REPUBLIKA.CO.ID,JAKARTA — Sebanyak 37 organisasi yang tergabung dalam Jaringan Masyarakat Sipil Pembela Hak Asasi Manusia (HAM) menolak usulan Majelis Ulama Indonesia (MUI) yang mendorong pemberian sanksi pidana terhadap pihak-pihak yang menjadi pelaku dan mengampanyekan perilaku LGBT.
Menanggapi penolakan tersebut, Ketua MUI Bidang Fatwa, KH Asrorun Niam Soleh mengatakan bahwa perlu ada kejelasan latar belakang penolakan itu.
“Kalau ini ada yang menolak, ya harus ditelisik lebih lanjut, siapa, apa, mengapa dan bagaimananya. Masyarakat perlu juga memperoleh informasi agar lebih waspada," kata Kiai Niam kepada Republika, Rabu (24/6/2027)
Kiai Niam menambahkan, apa yang disampaikan MUI, sesuai fatwa yang ditetapkan adalah bahwa orientasi seksual kepada sesama jenis itu penyimpangan yang harus disembuhkan, bukan malah difasilitasi dengan praktik menyimpang. Sementara itu, pelaku tindak kejahatan seksual sesama jenis harus dihukum, dan negara harus merumuskan aturan tersebut untuk menjamin ketertiban masyarakat.
"Tidak semua happy terhadap upaya perbaikan. Saya beri ilustrasi, bagi penjudi pasti akan resisten jika ada usulan pemberantasan perjudian, hukuman keras bagi penjudi, dan rehabilitasi bagi korban. Walau demikian, kita harus istiqamah mengambil jalan kebaikan dengan merehabilitasi korban dan si sakit, serta menghukum pelaku kriminalnya," ujar Kiai Niam.
Ia menegaskan, MUI tidak menutup mata adanya donor asing yang mensponsori kegiatan kampanye LGBT, bahkan memfasilitasinya. Ada juga lembaga-lembaga yang memang mengampanyekan LGBT atas nama kebebasan. Di antaranya ada lembaga yang menghimpun komunitas gay, lesbi dan perilaku seksual menyimpang lainnya."Karenanya masyarakat perlu waspada terhadap kelompok-kelompok seperti itu, jangan sampai terjebak,"ujar Kiai Niam.

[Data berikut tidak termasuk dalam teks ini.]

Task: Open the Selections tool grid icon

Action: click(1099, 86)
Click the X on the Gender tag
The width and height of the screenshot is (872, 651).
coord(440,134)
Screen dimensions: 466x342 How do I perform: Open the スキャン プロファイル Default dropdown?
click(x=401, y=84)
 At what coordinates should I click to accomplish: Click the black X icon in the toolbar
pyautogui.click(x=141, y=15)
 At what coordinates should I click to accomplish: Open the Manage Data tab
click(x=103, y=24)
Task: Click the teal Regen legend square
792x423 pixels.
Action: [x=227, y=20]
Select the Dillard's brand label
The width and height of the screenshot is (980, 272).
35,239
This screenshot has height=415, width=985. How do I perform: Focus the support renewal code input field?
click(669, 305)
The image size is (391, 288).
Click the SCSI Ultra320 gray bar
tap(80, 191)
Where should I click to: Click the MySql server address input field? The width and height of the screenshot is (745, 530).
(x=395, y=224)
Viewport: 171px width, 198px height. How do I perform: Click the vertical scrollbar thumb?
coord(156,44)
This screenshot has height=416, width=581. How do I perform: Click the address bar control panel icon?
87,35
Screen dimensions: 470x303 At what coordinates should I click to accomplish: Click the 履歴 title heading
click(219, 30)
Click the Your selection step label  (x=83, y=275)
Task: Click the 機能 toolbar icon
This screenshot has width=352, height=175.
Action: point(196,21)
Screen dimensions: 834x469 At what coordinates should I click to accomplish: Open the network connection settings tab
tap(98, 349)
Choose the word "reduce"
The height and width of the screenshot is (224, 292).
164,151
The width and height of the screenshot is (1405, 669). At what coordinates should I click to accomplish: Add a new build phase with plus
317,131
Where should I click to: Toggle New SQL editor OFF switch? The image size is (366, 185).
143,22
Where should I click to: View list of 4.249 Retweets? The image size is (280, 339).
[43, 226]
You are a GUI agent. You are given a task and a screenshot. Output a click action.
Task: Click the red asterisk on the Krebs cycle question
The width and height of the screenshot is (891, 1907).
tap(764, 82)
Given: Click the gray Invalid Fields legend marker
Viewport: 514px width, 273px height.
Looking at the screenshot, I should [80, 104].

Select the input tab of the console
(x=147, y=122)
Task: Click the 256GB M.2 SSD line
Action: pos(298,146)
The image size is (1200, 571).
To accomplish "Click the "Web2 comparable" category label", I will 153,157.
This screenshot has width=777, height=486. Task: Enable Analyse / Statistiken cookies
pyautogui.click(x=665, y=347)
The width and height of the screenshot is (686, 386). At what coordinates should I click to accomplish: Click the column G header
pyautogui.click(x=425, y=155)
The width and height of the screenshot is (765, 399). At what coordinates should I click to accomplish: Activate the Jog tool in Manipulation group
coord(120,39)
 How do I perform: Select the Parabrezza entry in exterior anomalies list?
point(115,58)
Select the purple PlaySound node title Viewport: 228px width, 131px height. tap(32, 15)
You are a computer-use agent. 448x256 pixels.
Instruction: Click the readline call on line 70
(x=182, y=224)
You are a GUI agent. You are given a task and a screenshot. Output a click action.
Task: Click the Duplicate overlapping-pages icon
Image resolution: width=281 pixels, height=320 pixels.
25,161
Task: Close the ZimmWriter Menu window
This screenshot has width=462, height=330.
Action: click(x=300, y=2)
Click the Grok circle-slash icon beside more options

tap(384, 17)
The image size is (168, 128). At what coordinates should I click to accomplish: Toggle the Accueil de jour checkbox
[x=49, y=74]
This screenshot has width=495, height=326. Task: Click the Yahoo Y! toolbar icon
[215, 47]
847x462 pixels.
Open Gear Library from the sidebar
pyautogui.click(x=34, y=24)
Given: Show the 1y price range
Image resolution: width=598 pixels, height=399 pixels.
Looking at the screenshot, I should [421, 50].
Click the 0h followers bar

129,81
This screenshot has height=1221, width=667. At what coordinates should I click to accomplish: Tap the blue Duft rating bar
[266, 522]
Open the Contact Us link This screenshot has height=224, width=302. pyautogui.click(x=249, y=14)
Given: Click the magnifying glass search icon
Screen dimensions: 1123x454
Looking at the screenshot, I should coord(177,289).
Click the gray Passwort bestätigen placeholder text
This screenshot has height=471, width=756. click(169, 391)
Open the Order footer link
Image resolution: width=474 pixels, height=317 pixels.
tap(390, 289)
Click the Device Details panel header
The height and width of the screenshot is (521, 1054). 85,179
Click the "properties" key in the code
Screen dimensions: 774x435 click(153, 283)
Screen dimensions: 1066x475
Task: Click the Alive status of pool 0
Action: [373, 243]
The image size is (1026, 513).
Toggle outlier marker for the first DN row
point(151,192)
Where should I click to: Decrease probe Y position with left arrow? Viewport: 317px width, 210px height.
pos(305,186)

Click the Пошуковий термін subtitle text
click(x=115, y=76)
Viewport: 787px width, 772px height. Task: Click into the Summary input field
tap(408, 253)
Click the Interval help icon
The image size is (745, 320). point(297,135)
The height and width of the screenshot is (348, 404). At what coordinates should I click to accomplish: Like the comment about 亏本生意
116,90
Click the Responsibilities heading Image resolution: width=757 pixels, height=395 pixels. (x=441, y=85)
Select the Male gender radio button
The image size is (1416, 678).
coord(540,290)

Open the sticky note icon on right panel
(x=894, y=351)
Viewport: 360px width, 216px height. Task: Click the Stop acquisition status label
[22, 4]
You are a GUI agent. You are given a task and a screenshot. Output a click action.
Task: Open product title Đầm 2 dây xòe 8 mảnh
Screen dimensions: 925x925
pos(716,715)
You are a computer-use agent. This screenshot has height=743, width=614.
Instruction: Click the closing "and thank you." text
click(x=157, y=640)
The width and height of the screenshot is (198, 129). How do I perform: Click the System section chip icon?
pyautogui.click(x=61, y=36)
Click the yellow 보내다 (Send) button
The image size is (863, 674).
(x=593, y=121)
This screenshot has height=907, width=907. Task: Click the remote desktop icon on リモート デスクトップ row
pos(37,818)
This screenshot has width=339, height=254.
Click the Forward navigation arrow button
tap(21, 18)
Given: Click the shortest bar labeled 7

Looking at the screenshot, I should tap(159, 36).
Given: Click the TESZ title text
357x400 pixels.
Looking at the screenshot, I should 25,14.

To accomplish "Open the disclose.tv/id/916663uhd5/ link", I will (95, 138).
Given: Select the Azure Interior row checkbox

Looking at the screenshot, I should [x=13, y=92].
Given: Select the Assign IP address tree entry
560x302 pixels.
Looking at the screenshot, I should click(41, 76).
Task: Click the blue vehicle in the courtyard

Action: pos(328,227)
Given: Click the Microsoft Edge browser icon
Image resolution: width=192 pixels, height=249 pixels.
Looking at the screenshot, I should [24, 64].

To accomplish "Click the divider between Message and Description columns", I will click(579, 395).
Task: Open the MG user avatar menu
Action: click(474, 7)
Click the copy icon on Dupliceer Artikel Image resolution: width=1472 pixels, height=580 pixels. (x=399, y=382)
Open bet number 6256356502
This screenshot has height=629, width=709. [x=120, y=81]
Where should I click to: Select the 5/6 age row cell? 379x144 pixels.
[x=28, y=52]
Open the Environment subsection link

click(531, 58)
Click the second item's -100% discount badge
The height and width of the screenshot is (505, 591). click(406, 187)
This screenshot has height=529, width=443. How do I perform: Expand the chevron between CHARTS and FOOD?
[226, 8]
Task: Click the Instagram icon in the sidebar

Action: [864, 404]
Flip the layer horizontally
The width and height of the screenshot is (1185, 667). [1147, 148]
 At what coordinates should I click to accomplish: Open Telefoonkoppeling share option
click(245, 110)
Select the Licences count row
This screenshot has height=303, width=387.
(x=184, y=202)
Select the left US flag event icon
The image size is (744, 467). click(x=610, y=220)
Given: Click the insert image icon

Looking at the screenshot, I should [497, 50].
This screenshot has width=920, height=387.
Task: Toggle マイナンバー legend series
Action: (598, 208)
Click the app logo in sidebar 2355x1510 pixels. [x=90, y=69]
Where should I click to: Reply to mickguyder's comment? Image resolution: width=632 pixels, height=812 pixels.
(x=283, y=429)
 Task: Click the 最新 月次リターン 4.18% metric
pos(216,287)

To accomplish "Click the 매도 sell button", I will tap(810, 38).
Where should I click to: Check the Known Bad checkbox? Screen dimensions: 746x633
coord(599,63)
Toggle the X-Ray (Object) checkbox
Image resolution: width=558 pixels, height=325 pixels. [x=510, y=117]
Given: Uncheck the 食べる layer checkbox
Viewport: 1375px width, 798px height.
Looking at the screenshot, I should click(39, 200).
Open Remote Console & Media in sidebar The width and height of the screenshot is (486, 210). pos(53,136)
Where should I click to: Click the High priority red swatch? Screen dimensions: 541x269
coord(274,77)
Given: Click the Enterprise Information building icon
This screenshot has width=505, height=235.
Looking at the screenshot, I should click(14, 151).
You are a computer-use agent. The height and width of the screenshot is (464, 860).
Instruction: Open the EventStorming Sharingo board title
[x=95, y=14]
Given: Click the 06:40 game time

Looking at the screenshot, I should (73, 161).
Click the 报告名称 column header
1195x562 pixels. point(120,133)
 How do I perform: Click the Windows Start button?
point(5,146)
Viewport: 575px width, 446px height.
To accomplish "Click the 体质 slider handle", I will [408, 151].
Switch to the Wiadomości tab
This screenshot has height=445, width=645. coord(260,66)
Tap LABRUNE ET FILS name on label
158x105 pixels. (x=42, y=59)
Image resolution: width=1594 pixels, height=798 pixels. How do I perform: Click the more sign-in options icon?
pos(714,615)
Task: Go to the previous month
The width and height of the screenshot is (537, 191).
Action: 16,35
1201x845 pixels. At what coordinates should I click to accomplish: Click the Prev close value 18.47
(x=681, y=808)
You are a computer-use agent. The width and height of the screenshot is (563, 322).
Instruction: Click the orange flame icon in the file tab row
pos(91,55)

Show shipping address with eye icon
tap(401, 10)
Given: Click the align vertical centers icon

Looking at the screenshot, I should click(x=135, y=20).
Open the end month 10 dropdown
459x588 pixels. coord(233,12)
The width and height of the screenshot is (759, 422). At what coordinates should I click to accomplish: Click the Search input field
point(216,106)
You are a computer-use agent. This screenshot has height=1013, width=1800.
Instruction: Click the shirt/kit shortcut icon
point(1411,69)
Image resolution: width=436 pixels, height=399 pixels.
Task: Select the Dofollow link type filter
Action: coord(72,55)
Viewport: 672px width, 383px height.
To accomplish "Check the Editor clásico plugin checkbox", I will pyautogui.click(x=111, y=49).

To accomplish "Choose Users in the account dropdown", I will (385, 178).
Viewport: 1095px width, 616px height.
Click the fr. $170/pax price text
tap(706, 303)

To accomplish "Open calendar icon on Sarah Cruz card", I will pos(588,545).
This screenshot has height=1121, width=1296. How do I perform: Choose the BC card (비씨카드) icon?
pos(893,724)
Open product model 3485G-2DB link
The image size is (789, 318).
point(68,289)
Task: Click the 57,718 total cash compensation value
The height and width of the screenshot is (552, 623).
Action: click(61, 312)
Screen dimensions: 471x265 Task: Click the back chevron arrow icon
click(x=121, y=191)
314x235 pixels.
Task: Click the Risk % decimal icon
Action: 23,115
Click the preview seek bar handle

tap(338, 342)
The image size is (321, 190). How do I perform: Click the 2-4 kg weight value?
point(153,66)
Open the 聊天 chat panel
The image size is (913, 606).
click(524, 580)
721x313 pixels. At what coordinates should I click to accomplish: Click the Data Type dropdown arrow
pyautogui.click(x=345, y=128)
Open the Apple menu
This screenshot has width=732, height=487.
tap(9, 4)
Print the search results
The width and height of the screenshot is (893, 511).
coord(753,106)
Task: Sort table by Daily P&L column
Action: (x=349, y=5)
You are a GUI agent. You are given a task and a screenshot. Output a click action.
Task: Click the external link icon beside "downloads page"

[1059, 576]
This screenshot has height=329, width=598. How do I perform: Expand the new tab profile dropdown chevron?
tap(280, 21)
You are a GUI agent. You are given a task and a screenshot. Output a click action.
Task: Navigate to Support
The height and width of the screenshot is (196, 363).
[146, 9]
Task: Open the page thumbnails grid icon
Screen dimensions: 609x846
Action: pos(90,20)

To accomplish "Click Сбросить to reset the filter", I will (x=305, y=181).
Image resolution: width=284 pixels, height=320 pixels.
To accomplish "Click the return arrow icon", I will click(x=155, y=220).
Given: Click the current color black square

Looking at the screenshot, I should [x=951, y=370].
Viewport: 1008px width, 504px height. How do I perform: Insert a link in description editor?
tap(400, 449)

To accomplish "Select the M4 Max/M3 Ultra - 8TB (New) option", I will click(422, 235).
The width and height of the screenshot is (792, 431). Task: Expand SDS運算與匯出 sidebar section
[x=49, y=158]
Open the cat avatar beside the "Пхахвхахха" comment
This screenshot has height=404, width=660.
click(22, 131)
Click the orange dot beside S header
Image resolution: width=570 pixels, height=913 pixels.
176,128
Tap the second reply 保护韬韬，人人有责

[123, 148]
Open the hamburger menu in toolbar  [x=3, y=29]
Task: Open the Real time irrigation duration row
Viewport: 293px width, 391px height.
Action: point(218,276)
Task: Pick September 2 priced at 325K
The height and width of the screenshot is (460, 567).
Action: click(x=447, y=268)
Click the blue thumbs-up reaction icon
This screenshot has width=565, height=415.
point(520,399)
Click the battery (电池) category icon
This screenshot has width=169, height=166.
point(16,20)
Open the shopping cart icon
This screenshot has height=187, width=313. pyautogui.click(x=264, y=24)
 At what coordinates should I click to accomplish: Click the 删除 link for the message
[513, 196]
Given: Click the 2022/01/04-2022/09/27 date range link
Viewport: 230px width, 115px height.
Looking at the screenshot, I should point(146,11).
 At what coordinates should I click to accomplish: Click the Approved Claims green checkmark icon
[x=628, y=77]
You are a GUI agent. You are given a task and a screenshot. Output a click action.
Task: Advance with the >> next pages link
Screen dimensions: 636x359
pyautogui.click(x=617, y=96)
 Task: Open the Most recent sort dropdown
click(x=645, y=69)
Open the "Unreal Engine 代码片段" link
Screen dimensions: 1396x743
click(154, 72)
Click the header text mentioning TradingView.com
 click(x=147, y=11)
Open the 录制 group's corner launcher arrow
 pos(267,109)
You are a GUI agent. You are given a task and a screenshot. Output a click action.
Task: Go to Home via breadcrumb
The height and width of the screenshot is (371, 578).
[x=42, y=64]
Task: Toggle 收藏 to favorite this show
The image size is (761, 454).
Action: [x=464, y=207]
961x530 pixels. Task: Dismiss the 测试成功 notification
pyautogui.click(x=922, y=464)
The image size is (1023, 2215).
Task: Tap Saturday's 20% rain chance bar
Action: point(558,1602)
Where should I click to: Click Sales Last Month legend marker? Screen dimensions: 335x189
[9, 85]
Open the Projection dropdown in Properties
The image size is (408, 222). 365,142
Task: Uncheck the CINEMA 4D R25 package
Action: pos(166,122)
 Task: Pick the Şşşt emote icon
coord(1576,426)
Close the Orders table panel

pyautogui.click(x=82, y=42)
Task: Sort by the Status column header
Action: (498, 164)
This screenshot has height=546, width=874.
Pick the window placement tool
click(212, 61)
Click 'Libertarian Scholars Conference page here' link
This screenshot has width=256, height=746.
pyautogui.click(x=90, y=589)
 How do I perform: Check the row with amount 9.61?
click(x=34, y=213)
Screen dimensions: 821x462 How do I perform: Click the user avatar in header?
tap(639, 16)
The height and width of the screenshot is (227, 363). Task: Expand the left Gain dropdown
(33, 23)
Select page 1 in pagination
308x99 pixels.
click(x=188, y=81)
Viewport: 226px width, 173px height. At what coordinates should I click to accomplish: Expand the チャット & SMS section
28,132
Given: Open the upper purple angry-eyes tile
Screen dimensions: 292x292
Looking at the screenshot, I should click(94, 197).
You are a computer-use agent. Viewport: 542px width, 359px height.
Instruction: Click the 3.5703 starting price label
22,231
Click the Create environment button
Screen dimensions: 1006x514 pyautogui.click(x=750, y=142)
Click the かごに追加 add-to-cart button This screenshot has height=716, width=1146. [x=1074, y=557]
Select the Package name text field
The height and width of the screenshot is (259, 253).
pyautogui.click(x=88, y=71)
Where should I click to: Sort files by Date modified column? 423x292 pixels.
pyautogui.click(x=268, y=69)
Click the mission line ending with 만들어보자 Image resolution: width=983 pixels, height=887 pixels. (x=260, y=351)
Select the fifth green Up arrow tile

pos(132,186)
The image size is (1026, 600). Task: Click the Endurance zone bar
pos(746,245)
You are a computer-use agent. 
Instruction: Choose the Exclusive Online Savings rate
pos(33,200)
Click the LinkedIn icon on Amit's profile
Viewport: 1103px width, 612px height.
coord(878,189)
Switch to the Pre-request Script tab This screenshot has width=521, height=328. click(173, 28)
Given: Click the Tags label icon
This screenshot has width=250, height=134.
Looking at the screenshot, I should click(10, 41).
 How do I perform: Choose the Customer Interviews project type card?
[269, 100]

Ketua MUI ini mengungkapkan, ada juga kelompok masyarakat yang mengambil keuntungan terhadap tumbuh suburnya praktik LGBT di tengah masyarakat, bahkan ada yang minta dilegalkan. Tentu ini harus diwaspadai. “Karenanya Pemerintah dan DPR perlu sensitif dan segera mengambil langkah untuk menyelamatkan generasi”, tegasnya.
Kiai Niam menyampaikan, masyarakat perlu diberi informasi utuh terkait dengan hal ini agar tidak tertipu daya. Para orang tua juga perlu lebih waspada, dan memberikan pengawasan lebih serius kepada anak-anaknya.
"Ketahui di mana anak-anak bersosialisasi, kalau toh gabung di organisasi atau lembaga sosial, lembaganya seperti apa, apa nilai-nilai yang diperjuangkan, dan sejenisnya," ujar Kiai Niam.